*** Opening DATA ***

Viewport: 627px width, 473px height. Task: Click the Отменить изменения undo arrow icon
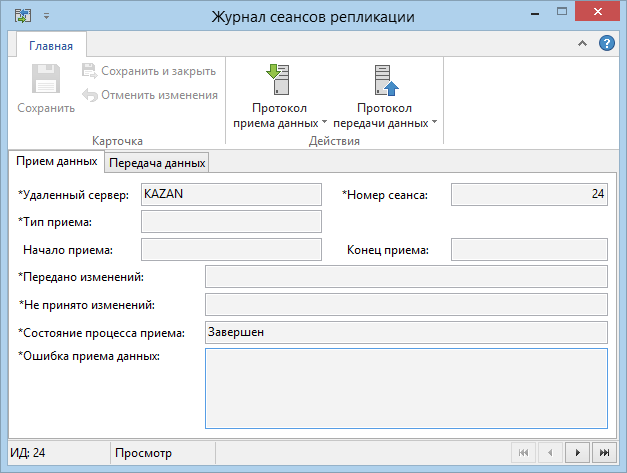[90, 95]
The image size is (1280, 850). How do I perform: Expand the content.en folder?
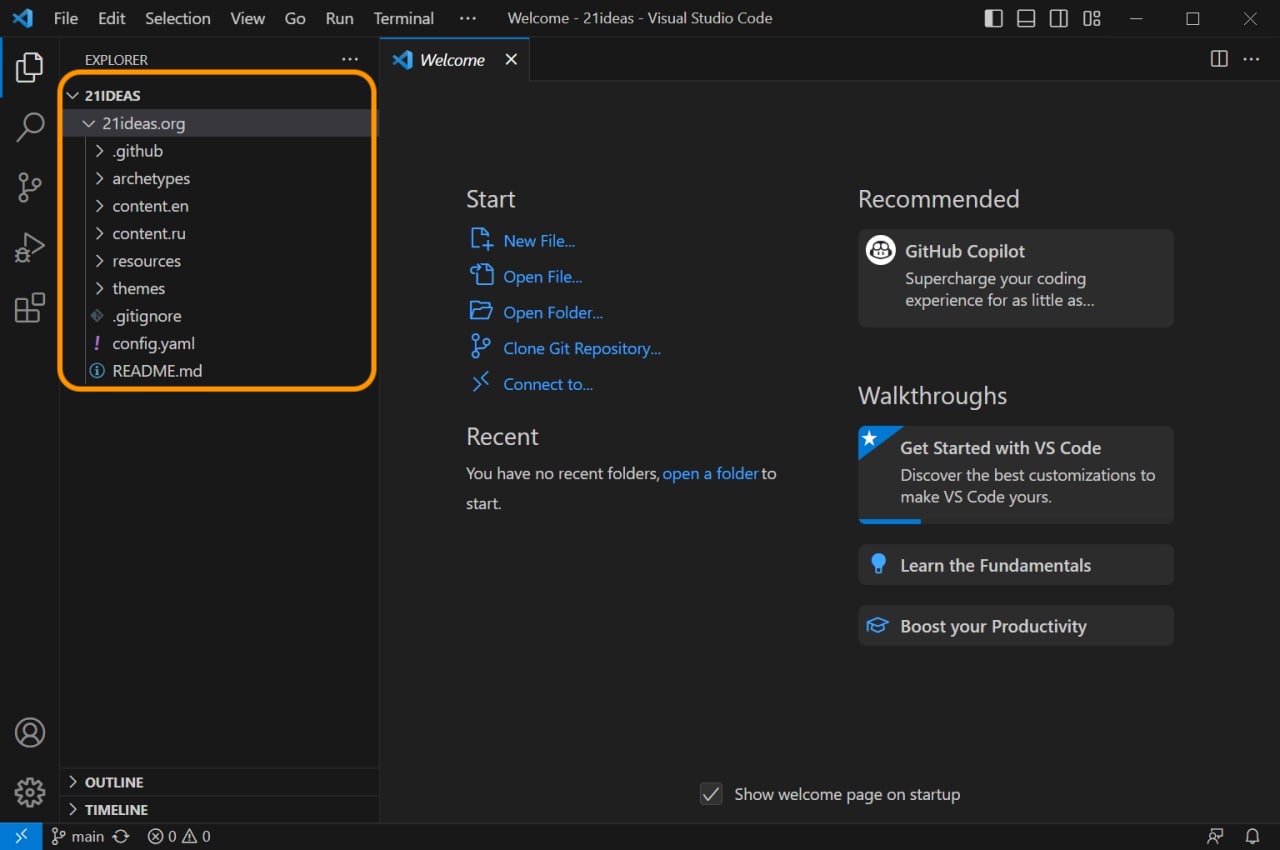tap(150, 206)
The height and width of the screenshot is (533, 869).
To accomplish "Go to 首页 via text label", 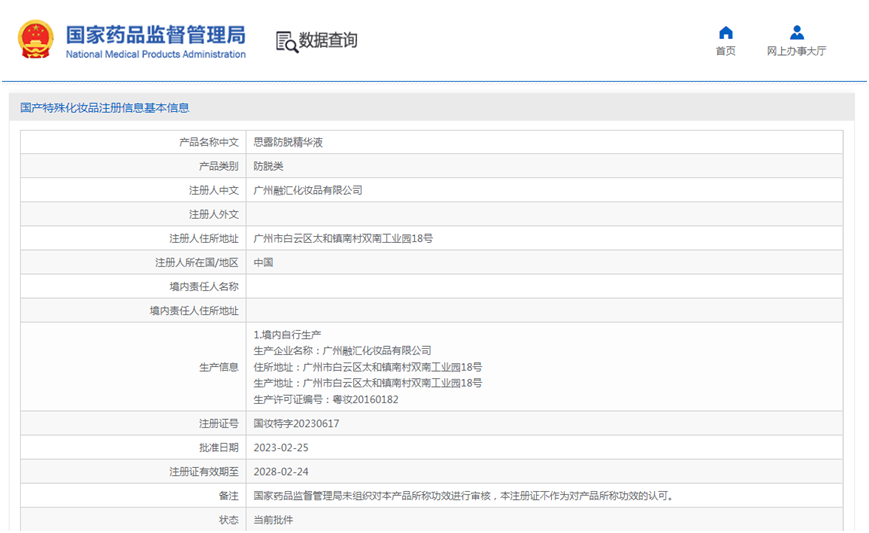I will click(x=726, y=51).
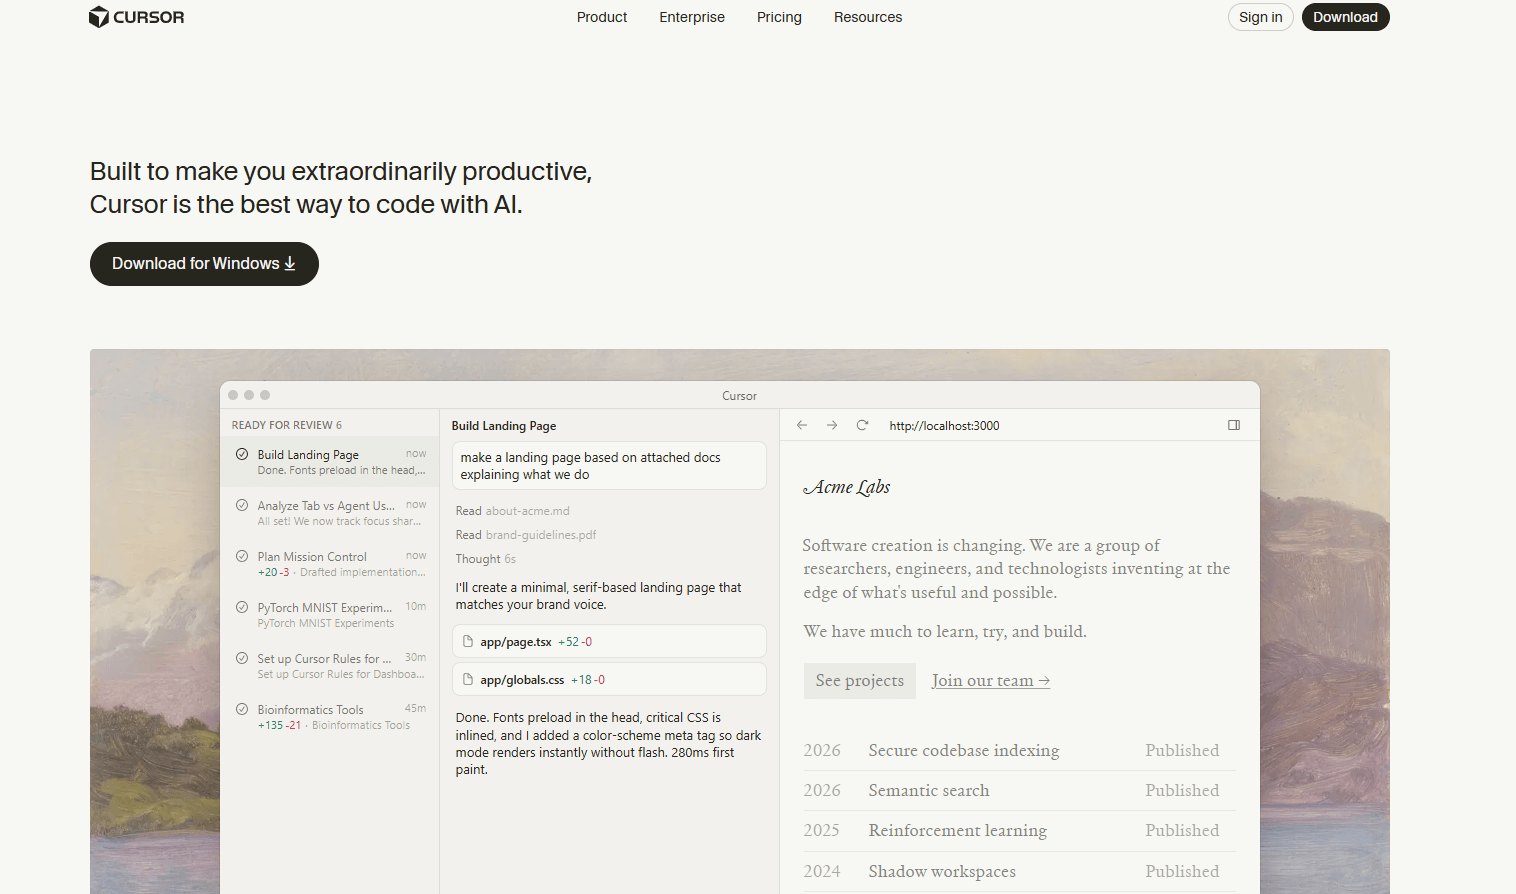Click the forward arrow in the browser toolbar
Viewport: 1516px width, 894px height.
[831, 425]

*** Closing DATA ***

» **ABOUT THIS TASK**:
Precisely those lines above that run from the line with "The image size" up to and including the line with "The height and" are to be set down, with the pictures omitted.

» **EXERCISE ANSWER**:
The image size is (1280, 850). How do I perform: Expand the content.en folder?
tap(150, 206)
The height and width of the screenshot is (533, 869).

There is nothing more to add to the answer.